The government's theory was that Hale encouraged his acolytes to commit violent acts while at the same time denying personal involvement to create "plausible deniability." This conversation is entirely consistent with that theory, and, had Hale conceded that he was soliciting Evola to murder someone other than Judge Lefkow, the government's case would have been made easier, leaving it necessary to prove only the proposed victim's identity. Even if Hale's defense counsel had done everything which Hale now believes was warranted, the court believes that the evidence-in particular the key conversation Hale focuses on-still strongly indicates that Hale understood Evola's target from the beginning to be Judge Lefkow, and Hale therefore would still have been found guilty.*fn7 In short, Hale's arguments concerning the defense he believes should have been used do not "undermine confidence in the outcome" by showing a reasonable probability that the result of the proceeding would have been different, which means prejudice did not result. Strickland, 466 U.S. at 694.

This conclusion means that if the court were to proceed in the narrowest fashion possible, it is not necessary to examine in detail the sub-arguments Hale makes as to why his attorney's choice of defense was improper. (In fact, the analysis of the entire ineffective-assistance could almost stop here, because Hale's argument about the defense strategy that should have been used factor into most of his other arguments.) Nevertheless, in the interest of being thorough and because doing so makes it even clearer that Hale's proposed "wrong target" defense does not show that his attorney pursued a defense so flawed as to be ineffective (that is, looking at the individual trees doesn't change the court's opinion of the forest), the court will briefly address each of the individual issues Hale raises in support of that aspect of his ineffective assistance claim, along with its discussion of the remainder of his ineffective-assistance arguments.

B. Hale's Specific "Instances" of Ineffective Assistance

In the analysis that follows, the court tracks Hale's organization of his ineffective assistance claim into nine "instances" of ineffective assistance of counsel, many of those instances being composed of several alleged lapses in counsel's performance.
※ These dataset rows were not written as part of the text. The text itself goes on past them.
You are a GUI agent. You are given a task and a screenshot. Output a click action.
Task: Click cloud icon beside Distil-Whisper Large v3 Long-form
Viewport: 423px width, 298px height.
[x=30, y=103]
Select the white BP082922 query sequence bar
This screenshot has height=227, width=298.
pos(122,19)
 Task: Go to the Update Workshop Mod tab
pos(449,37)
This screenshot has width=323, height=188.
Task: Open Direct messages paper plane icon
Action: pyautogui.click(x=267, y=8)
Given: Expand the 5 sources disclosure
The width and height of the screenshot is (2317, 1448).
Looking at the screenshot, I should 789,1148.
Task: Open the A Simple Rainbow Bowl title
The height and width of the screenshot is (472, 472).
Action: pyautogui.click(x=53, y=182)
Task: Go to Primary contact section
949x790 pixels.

Thus, each of the section headings below is identical to the one used by Hale in his supporting memorandum, enclosing in brackets the numeric designation where it is found in Hale's memorandum, for easy reference to Hale's brief in support. As a result, however, there is some redundancy, because many of Hale's arguments themselves are overlapping. This is not surprising, really, since ineffective assistance of counsel is a single ground for relief, no matter how many mistakes are made, and it is the attorney's overall performance that must be considered. Peoples v. United States, 403 F.3d 844, 848 (7th Cir. 2005).

1. "Failure to Present the Correct Theory of Defense" [Hale's II.B.1]

First, Hale outlines the reasons why the evidence demonstrates: 1) when Evola initially met with him on December 5, 2002, to propose "exterminating" the "Jew rat," Hale thought that they were discussing lawyer Amend; 2) only after Evola mentioned a "femala rat" in a December 9, 2002, e-mail message did Hale understand that Evola had "switched" the target of the plan to Judge Lefkow; and 3) Hale then met with Evola on December 17, 2002, and categorically rejected the "new plan," by stating he could not "be a party to such a thing." (DE #18 at 14-16.) Hale's argument is that his attorney failed to present additional evidence which would have proved Hale's original understanding that Evola was proposing the "extermination" of lawyer Amend, and that that failure had the consequence of allowing the jury to accept the government's theory that the December 17, 2002, conversation with Evola was Hale's attempt to engage in "plausible deniability," rather than understanding that Hale was rejecting outright the "new" plan directed at Judge Lefkow.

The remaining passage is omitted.